Besides keratoconus, there are several other corneal conditions or dystrophies that can benefit from the use of scleral contact lenses. Most of these disorders cause an irregular corneal surface which induces irregular astigmatism, blurred vision, ghost images, and vision not correctable by glasses or standard contact lenses. Scleral contact lenses completely cover these irregular corneal surfaces, providing a smooth optical surface and increased clarity to maximize vision. Scleral lenses rest on scleral (white part of the eye) which has minimal nerve ending making them much more comfortable than rigid gas permeable or other types of contact lenses. Many of these corneal disorders can often be painful and can be aggravated by eyelid interaction with the cornea. Scleral contact lenses completely cover the cornea and protect it from the eyelid friction. Here is a list of corneal disorders that can benefit from scleral contact lens treatment.
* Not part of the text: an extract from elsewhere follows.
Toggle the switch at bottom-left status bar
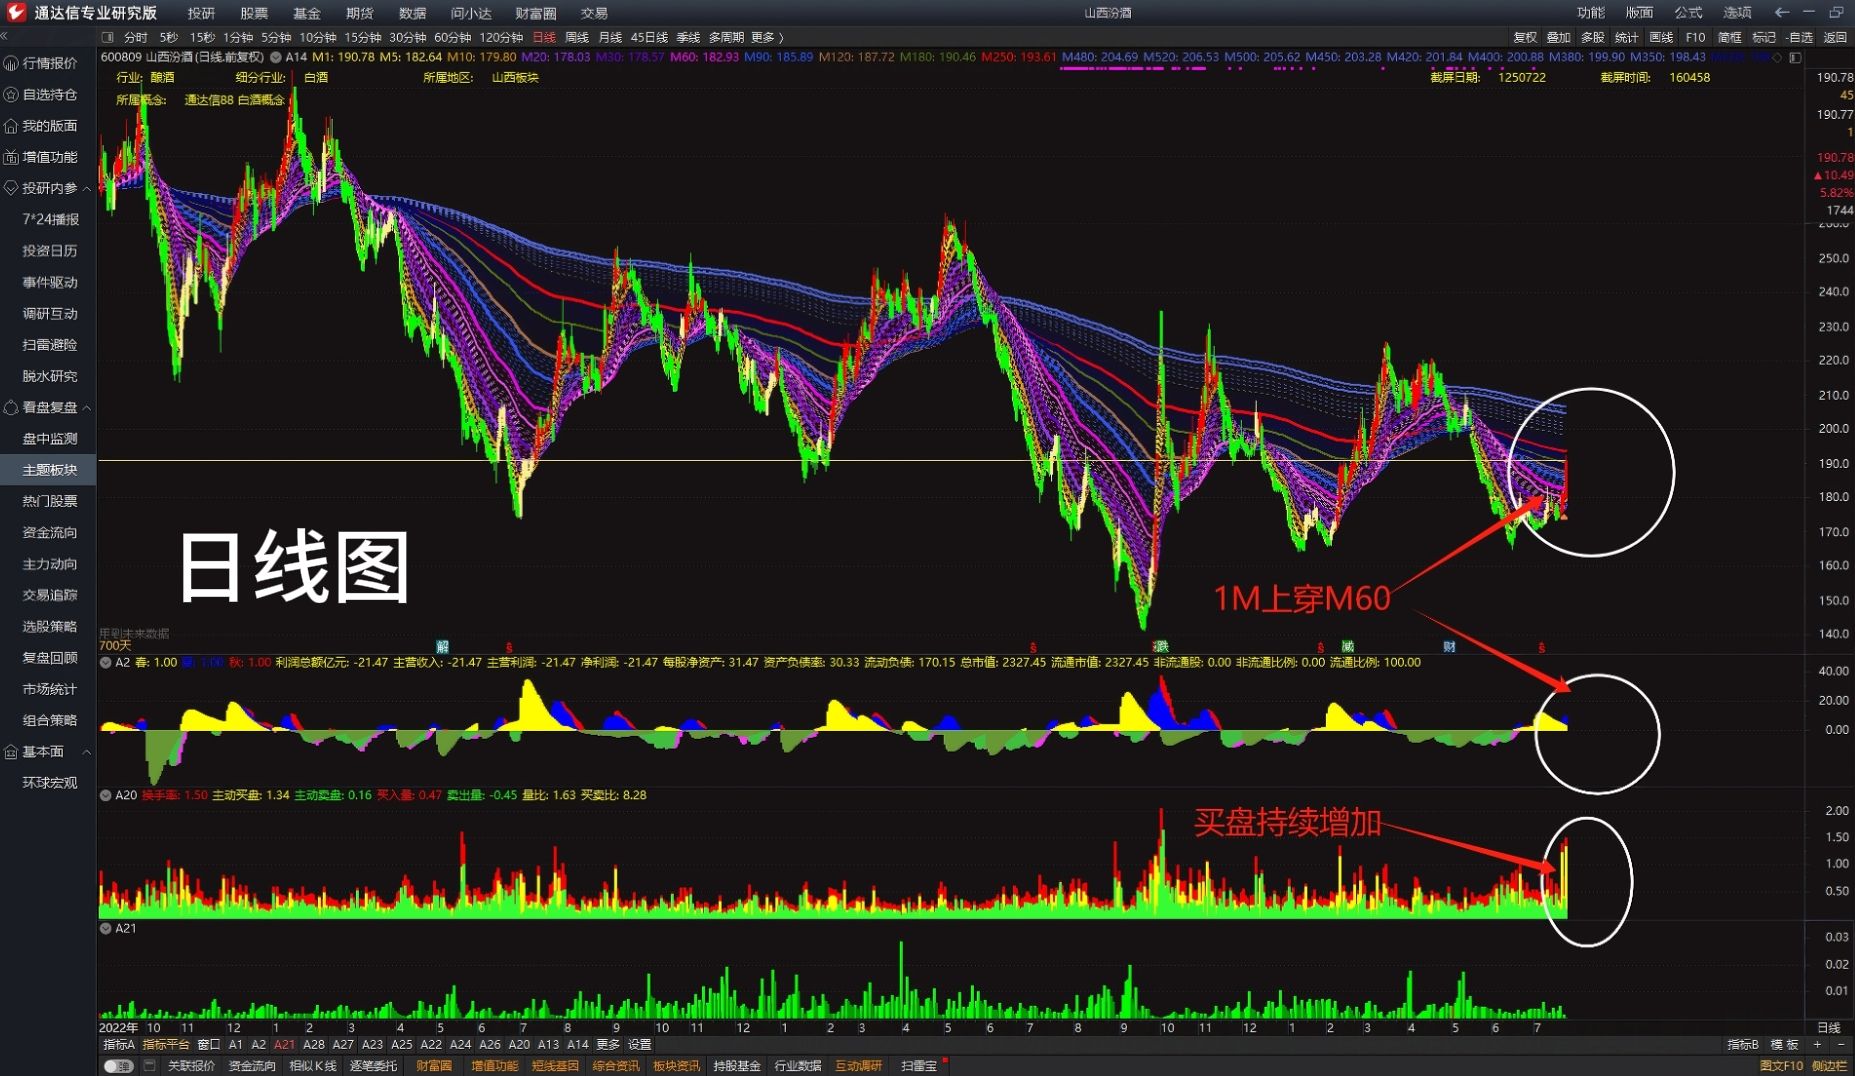 [118, 1066]
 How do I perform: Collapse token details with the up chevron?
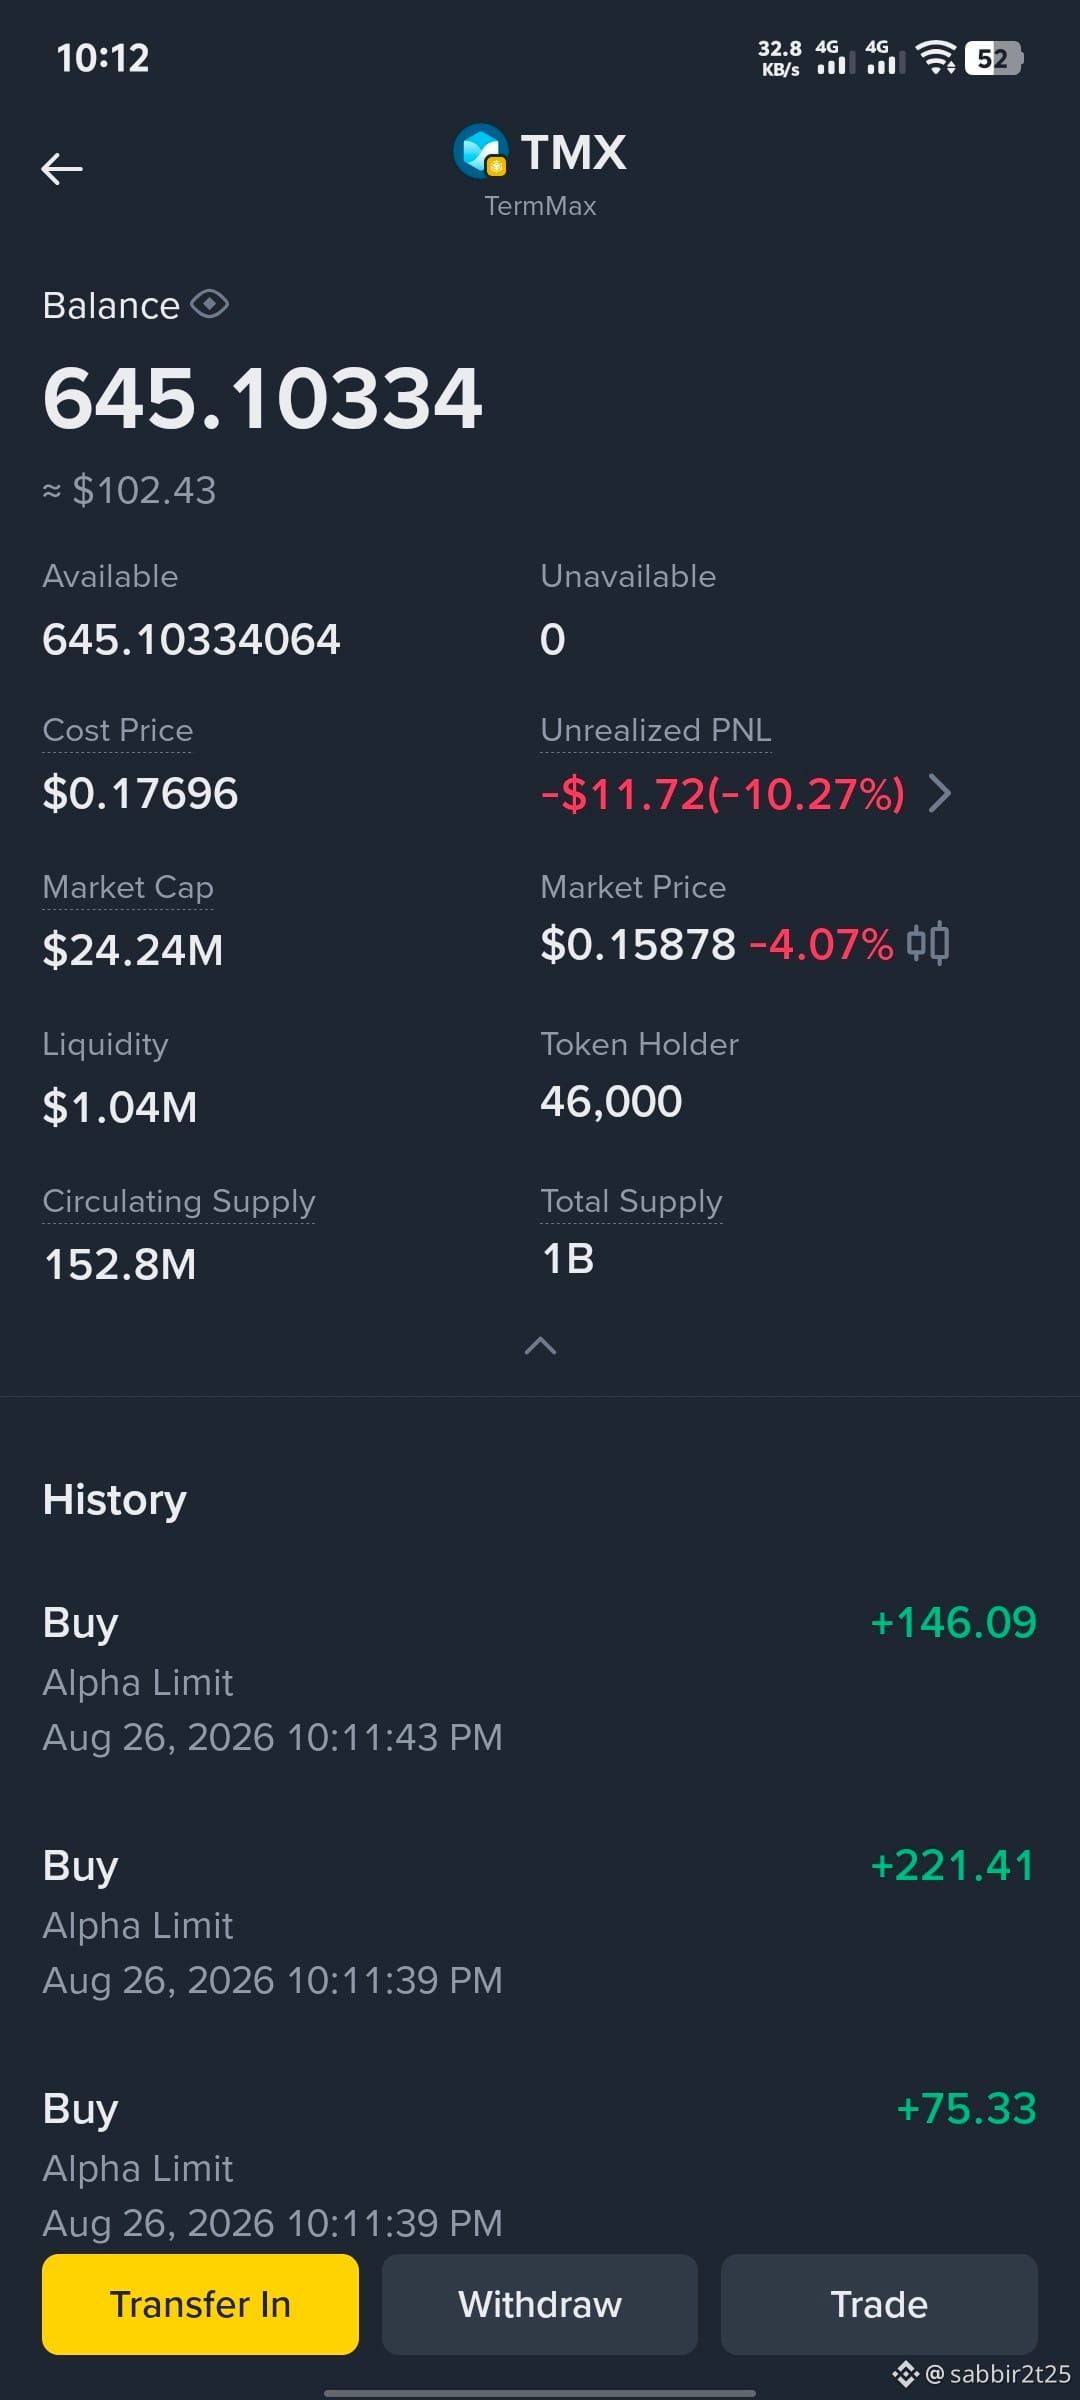tap(540, 1346)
- Salzman’s Nodular Dystrophy
- Sjögren’s syndrome
- Neurotrophic Keratopathy
- Ocular cicatricial pemphigoid
- Terrien’s marginal degeneration
- Dry eye syndrome
Post Refractive Surgery uses of Scleral Contact Lenses
Refractive surgeries procedures such as LASIK, PRK, RK and SMILE which reduce the need for glasses and contact lenses have become very popular and successful in recent decades. However, for the small percentage of refractive surgery patient that have complications, finding treatment can be difficult. The two most common complications from refractive surgery are post-surgical blur and dry eye. Scleral lenses can be of benefit in both of these areas.
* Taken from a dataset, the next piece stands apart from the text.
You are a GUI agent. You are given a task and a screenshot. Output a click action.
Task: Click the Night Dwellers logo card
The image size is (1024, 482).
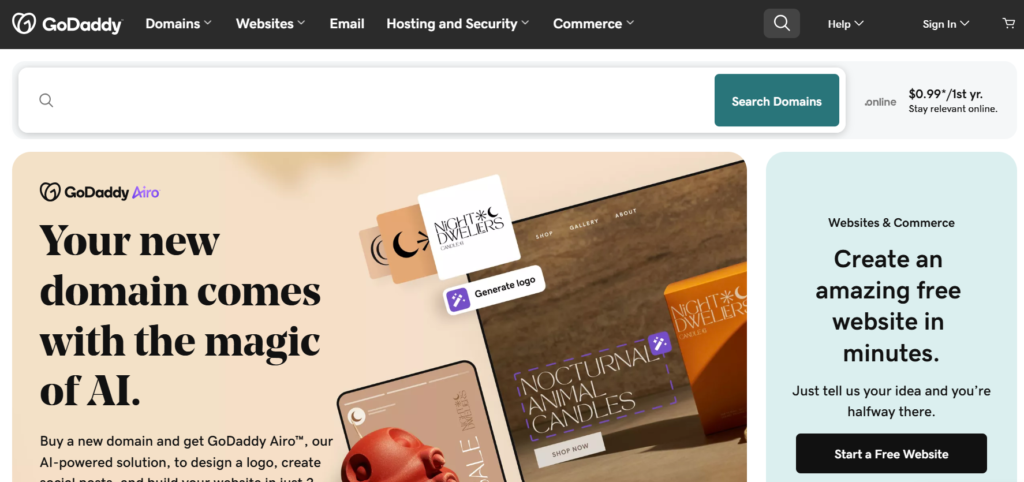click(x=469, y=227)
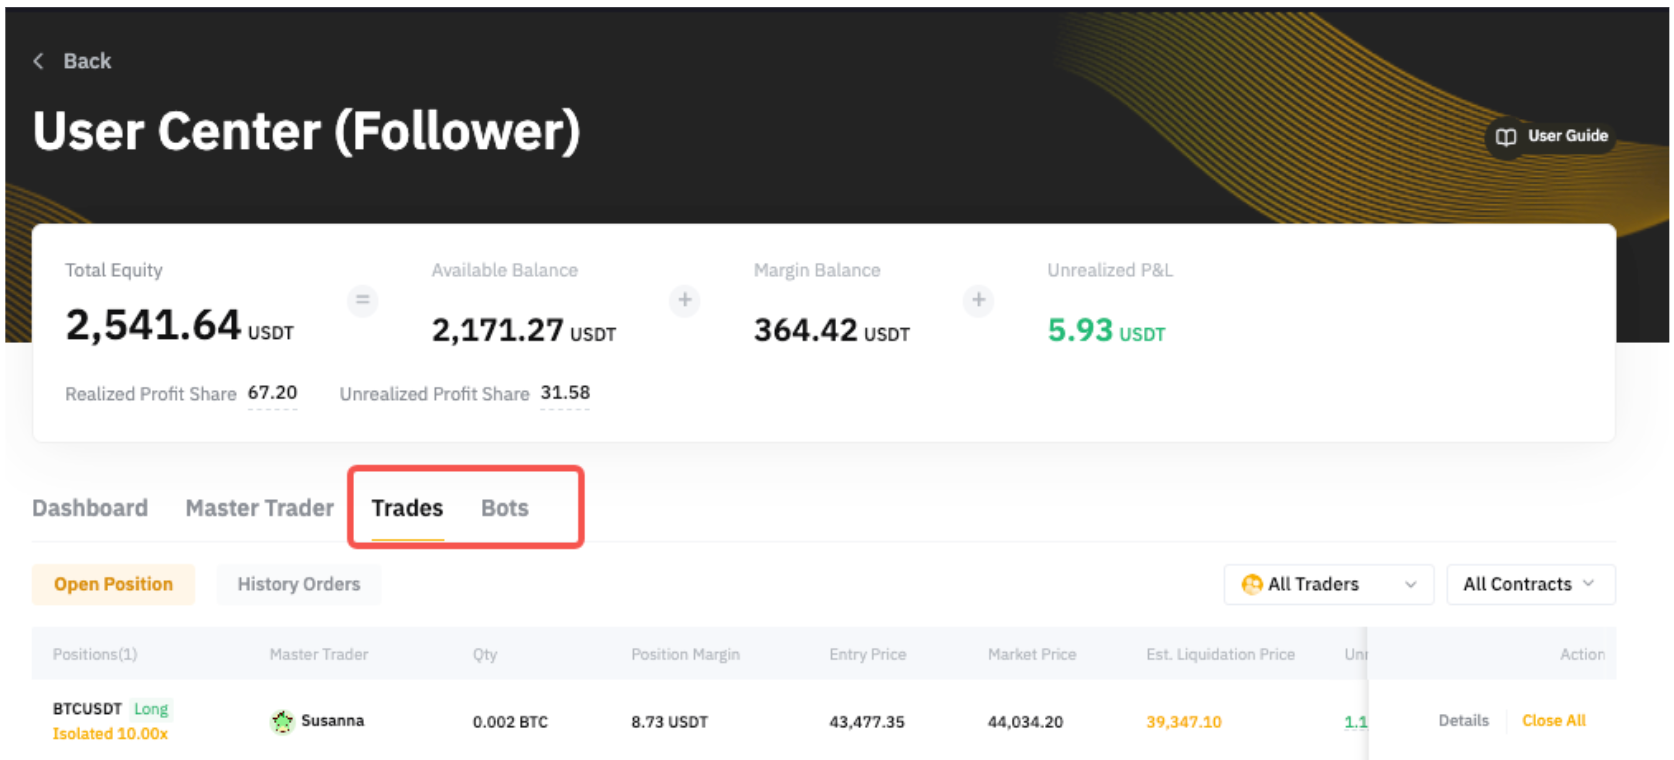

Post-refractive surgery blur not correctable by glasses or standard contact lenses is called corneal ectasia and is very similar to keratoconus. Most refractive surgery procedures involve the use of a laser to thin the cornea and move the eye’s focus into the proper position on the retina. This thinning can cause the cornea to destabilize and warp resulting in irregular astigmatism and vision that is not correctable by glasses or standard contact lenses. Similar to their use in treating keratoconus and other corneal disorders, scleral contact lenses cover this uneven corneal surface allowing for correctable, clear vision.
Post refractive surgery dry eye and dry eye problems in general can benefit great from scleral contact lens treatment. Refractive surgery results in the severing of nerve endings that stimulate tear production which can lead to dry eye syndrome. Many other factors not involving refractive surgery can also lead to dry eye. Lubrication drops, Xiidra, and Restasis can often give some relief to dry eye but are often quite expensive and must be used on a regular basis to be effective. Scleral contact lenses completely cover the cornea preventing tear evaporation and also keep a thin layer of saline against the cornea keeping it hydrated. This results in improved dry eye symptoms and reduced the need for lubrication drops other dry eye therapies.